Chef Chase Anderson 

Dream Dance Steak chef Chase Anderson, another CIA graduate, also will lead the Native foods initiative. Although of Scandinavian heritage, Anderson spent much of his youth on the Oneida Nation reservation near Green Bay, where his mother worked.

 

Native cuisine

The simple secret to Native cuisine, the chefs say, is to source food locally, prepare it naturally, buy from Native producers when possible and avoid foods that were not available before the colonization of the Americas.

Other than that, the familiar corn, beans, potatoes, tomatoes, squash, herbs, honey, grasses, fish and wild game are right at home on Native menus. All of those ingredients, and countless others, originated in the Americas and are fair game for true Native dishes.

Anderson described Native cuisine as “the original Paleo diet,” a reference to the current fad diet that postulates that the only food that should be eaten is that which was around during the Paleolithic era, which began about 40,000 years ago.

“Just about every food group’s trend has been a return to basics, both in content and preparation,” Anderson says. “Native cuisine has been around even before written language was developed, and yet it’s rarely highlighted.”

“I like to focus on traditional foods and uses,” Christensen says, noting that Native tribes hunted, gathered and grew foods indigenous to their areas.

Foods that might appear in the diets of people from the Southwest, like different varieties of chili peppers, or salmon from Alaska and the Pacific Northwest were not familiar to Midwest and East Coast tribes. Native chefs tap these resources no matter where they’re cooking, though, with the idea that the foods were part of other tribes’ culinary heritage.

Christensen sources the walleye served at The Fire Pit from Red Lake Fishery, owned by the Red Lake Band of Ojibwe in Minnesota. Other tribes in other parts of the country provide salmon and other foods as well. Although not yet well organized, a loose network of Native suppliers has been working together for some time, Anderson says.

 

Traditionally harvested wild rice

Wild rice, a Native food staple, is harvested traditionally in Minnesota and Wisconsin. However, Minnesota has developed more of an “industry” around its wild grain, which grows in lakes and ponds throughout the state. The resulting wild rice is less expensive and more plentiful than the Wisconsin variety.

Laws in both states require that wild rice be harvested by hand in the traditional fashion. That means two harvesters in a canoe or rowboat take to the lake in search of the crop, Christensen says.

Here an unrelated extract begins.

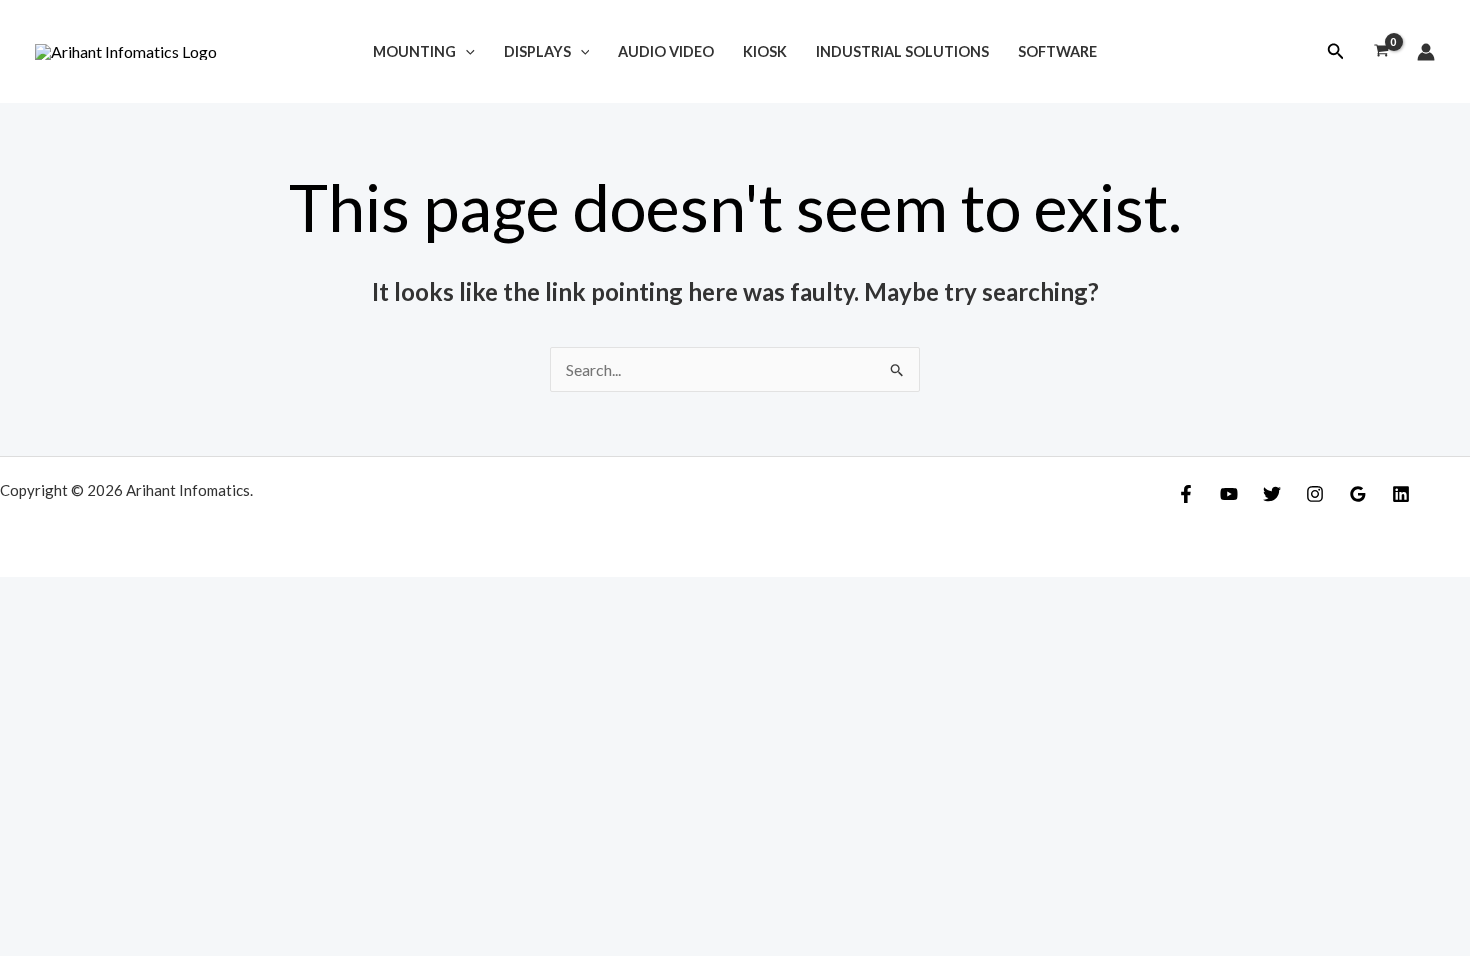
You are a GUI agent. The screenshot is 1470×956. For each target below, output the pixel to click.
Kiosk (765, 51)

One person, known as the “poler,” sits in the back of the vessel and powers it through the rice beds. The other person, known as the “knocker,” sits facing the poler and with a paddle or some other implement bends the long grass over the boat and knocks the grains from the plant into the boat.

It is understood that a percentage of that rice falls back into the water, Christensen says. The lost grains serve to seed the bed for the following year’s crop.

Venison medallions and Ojibwe succotash

Venison medallions and Ojibwe succotash from the Native American Heritage Dinner

But that’s not all. Like any food crop, the nature of wild rice changes based on the growing environment, or terroir, surrounding it.

“Minnesota wild rice can be shiny black, while Wisconsin wild rice is a sort of greenish brown,” Christensen says. “I’ve also seen grains as long as an inch and some as short as a quarter-inch. It all depends on where they grow.”

Christensen uses both states’ rice in the dishes he prepares. Those include various fish dishes with rice, his preferred favorite, and wild-rice pudding. Both will appear on the spring menu.

Diners also can expect to find scallops with an Ojibwe succotash of squash, beans and corn — known as “The Three Sisters” in southwest Native cooking. They’ll also enjoy racks of locally sourced venison. Both dishes were popular during the previous season’s heritage dinner.

“This is only the tip of the iceberg,” Anderson says. “Chef Mike’s only been here a year and already is making significant changes. One day we hope to have an entirely Native American menu.”